◆ INSTRUCTIONS FOR THE TASK
Please retype every record below exactly, leaving the pictures out.

------ DATA IN THIS EXERCISE

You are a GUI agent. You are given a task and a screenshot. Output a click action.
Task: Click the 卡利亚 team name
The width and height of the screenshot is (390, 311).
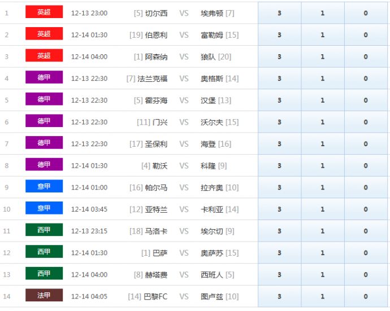(212, 209)
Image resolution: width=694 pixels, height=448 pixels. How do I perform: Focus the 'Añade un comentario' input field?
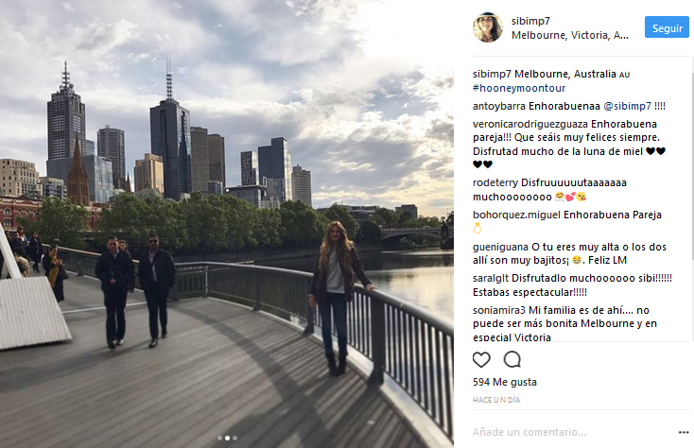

------------

◆ SOLUTION TO THIS EXERCISE
You are a GUI agent. You are given a task and a screenshot. Output a click action.
Task: Click the 卡利亚 team name
The width and height of the screenshot is (390, 311).
(212, 209)
Image resolution: width=694 pixels, height=448 pixels. How do I perform: Focus the 'Añade un comentario' input field?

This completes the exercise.